Opinión | HOGUERA DE MANZANAS

Los chicos más guapos de la ciudad

Mi amigo Jorge Martínez presentó el pasado jueves el libro Más birras, del barrio a la leyenda, coincidiendo con el reciente éxito de la película La estrella azul dedicada al legado de su líder, Mauricio Aznar. Se cumplen treinta años de su último concierto y veintitrés de la muerte de Mauricio. Y yo me alegro de que algunos aún los recordemos.

Cuando ellos empezaron a tocar, yo era una adolescente. Sus canciones se metieron en mi memoria porque tenían la misma tristeza y la misma rabia que siempre me acompañaban; también la dulzura y un desencanto que a veces era amable o gracioso o absurdamente desolador. Sin demasiadas pretensiones pero con más seriedad de la previsible, esas canciones comenzaron a crecer. Aquella era una época falsamente inofensiva, y la libertad y el placer que parecían infinitos y nos condenaban a vivir, como el mareo agradable de una borrachera, acabaron por convertir en verdad los peores presagios.
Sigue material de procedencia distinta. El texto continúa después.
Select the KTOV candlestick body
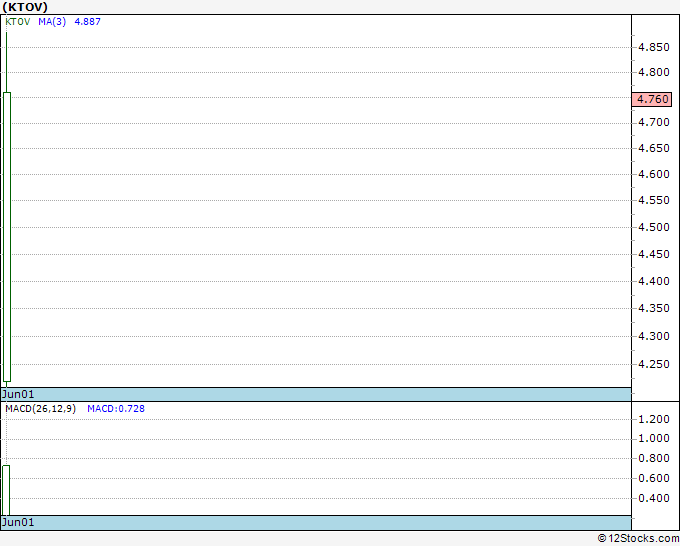Screen dimensions: 680x546 point(7,236)
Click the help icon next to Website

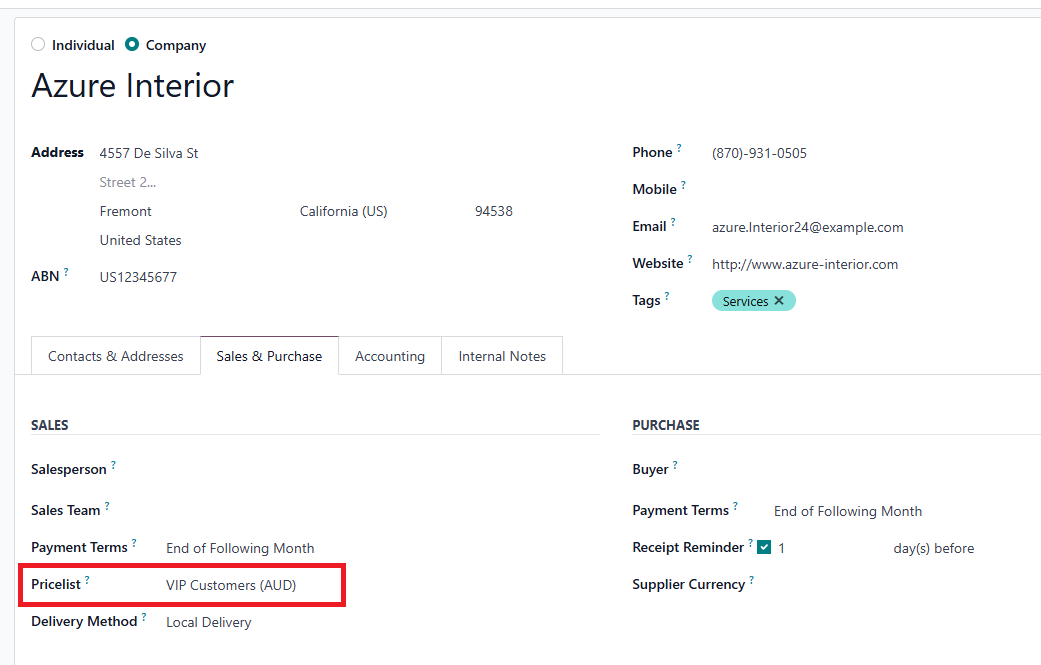tap(691, 260)
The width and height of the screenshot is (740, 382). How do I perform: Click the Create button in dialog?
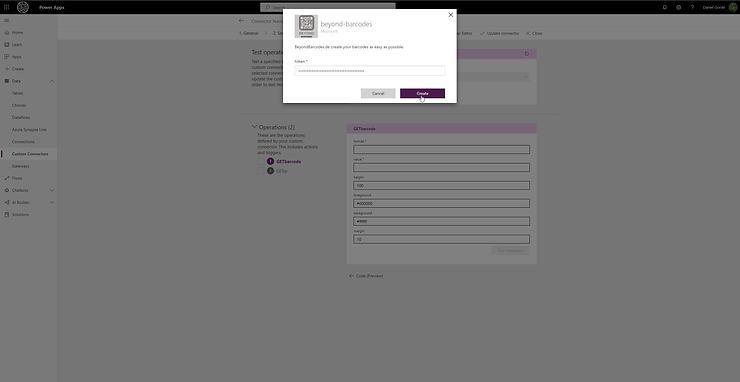[422, 93]
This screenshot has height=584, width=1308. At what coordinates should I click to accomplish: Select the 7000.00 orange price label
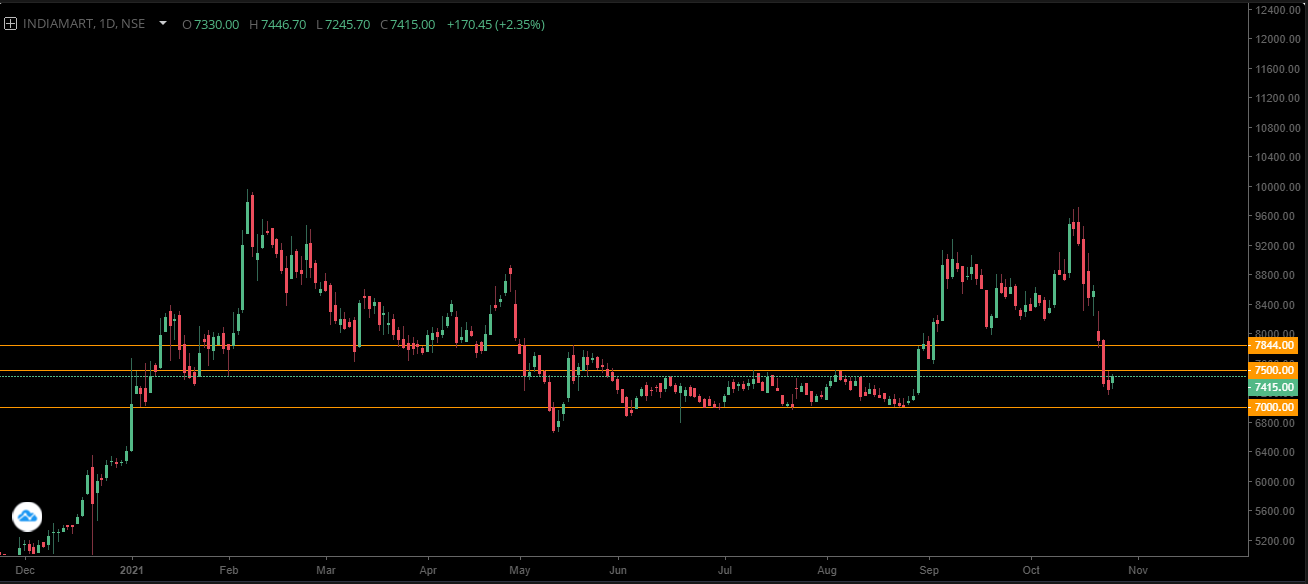point(1274,407)
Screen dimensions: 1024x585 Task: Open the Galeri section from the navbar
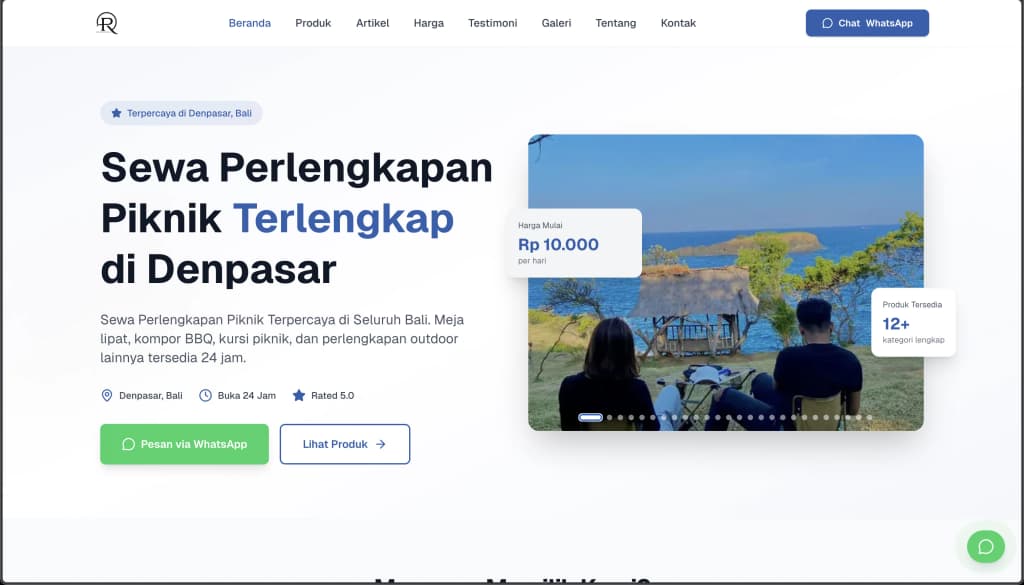(x=556, y=22)
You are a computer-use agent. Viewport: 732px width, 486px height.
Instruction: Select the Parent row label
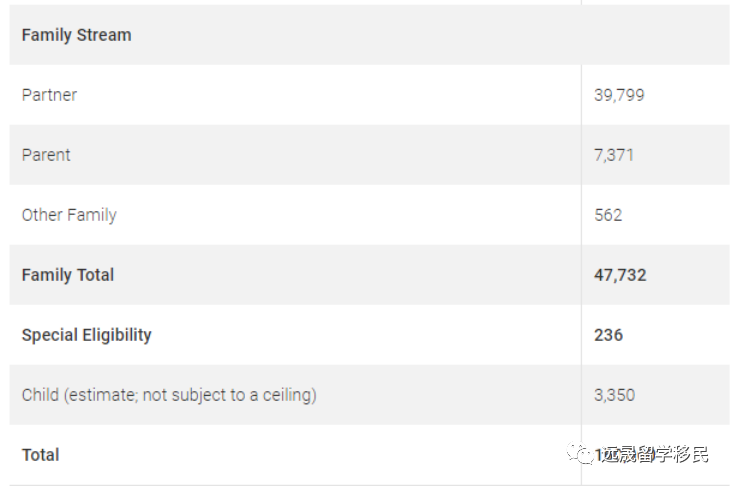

Cuando leí en el periódico la noticia de la muerte de Mauricio Aznar comenzaba el otoño de 2000, aquel año que apenas meses antes sonaba a futuro impredecible y pasó a ser historia melancólica con la misma normalidad de cualquier otro. Me sorprendió lo triste que me puse, me entristecí como si se me hubiese muerto alguien conocido. Todas las calles del barrio envejecieron de golpe y yo era una mujer de treinta años que empujaba por primera vez un carrito de bebé mientras la juventud inmortal se alejaba. Ya nunca iría solamente donde quisieran mis botas.

Sin embargo, una chica morena y furiosa me miró desde el espejo con rabia y con desprecio, con el gesto beligerante de su elegida vuelta atrás. Y no la he vuelto a ver. Se largó hacia el mar, seguro, porque al este del Moncayo sólo hay sed y el desierto para correr. A veces quisiera mandarle violetas a alguna dirección inventada.